Over the past 20 years, we have seen this reality play out. Large pharmaceutical companies have exited the antibiotic space, leaving a market almost exclusively made up of small biotech firms. Given the aforementioned economics of the antibiotic market, many of these small firms have found themselves struggling for survival, left without proper funding or the prospect of becoming strategic partners with larger companies. Indeed, within the last few years, a handful have been forced to shut down, drastically reducing the availability of multiple Food and Drug Administration approved antibiotics.
Fearing that the use of new medicine will prompt further resistance challenges, hospitals continue to use established antibiotics, leaving the newly developed drugs sitting on the shelves. For example, in 2018, three new antibiotics were only used in 35% of the cases for which their use was appropriate. Such an approach risks negative consequences for suitable patients, but developers face increased challenges, as well. Government agencies already are reluctant to accept paying a premium for the new drugs. Now, with the use of new drugs delayed to forestall bacterial resistance, companies cannot sell their product at a pace to make their efforts economically sustainable.
Recognizing that bacteria are not going away, the development of tools to address them is necessary to sustain not only public health, but also our national security, as the health of our warfighters is critical to our defense. Government and industry need to identify investment and development incentives to reinvigorate the antibiotics market. In addition to regulatory and legislative-based incentives for antibiotic developers, government can provide “push” incentives to fund early-stage research and development, along with “pull” incentives that reward successful, approved drugs.

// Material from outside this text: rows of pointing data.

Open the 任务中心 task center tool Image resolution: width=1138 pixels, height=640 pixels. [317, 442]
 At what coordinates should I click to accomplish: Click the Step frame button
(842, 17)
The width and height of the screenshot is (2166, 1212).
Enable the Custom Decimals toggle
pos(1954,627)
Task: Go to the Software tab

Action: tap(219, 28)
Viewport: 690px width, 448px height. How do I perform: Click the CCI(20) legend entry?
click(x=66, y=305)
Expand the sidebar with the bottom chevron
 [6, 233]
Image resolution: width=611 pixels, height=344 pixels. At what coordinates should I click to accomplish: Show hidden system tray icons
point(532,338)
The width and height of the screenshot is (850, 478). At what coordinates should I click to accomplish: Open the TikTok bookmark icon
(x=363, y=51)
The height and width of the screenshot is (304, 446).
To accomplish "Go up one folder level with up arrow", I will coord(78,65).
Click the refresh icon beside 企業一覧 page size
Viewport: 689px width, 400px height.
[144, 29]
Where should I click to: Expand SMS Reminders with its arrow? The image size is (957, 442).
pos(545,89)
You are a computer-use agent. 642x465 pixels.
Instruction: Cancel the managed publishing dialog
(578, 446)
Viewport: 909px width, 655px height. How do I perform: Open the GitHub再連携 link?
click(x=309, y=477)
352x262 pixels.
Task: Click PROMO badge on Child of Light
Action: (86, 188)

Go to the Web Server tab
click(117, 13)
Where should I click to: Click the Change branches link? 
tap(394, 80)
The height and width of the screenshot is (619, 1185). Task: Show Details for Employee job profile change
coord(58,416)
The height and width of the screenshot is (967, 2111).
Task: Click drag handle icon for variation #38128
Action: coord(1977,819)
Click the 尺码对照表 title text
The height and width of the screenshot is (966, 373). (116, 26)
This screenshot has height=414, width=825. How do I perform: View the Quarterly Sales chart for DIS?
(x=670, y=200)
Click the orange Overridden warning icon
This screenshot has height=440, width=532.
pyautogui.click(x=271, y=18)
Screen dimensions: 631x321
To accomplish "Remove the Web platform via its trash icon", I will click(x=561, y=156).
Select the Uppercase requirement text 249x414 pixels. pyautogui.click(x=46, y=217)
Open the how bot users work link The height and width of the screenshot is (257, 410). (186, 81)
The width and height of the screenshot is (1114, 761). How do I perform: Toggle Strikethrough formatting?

The COVID-19 pandemic showed just how rapidly illnesses can spread, and the devastating impact they can have on our daily lives. The pandemic also underscores the need for our nation to be prepared for future emergencies, which may come in the form of bacterial illnesses. Although our national stockpile must include cutting-edge antibiotics to help protect us from biothreats, without improving the market and creating the research and development incentives to address antibiotic resistance, the risk to our public health and national security will continue to grow. Policymakers and stakeholders alike must recognize that, as the threat of resistance continues to evolve, our nation’s preparedness for the next biothreat must evolve to address it.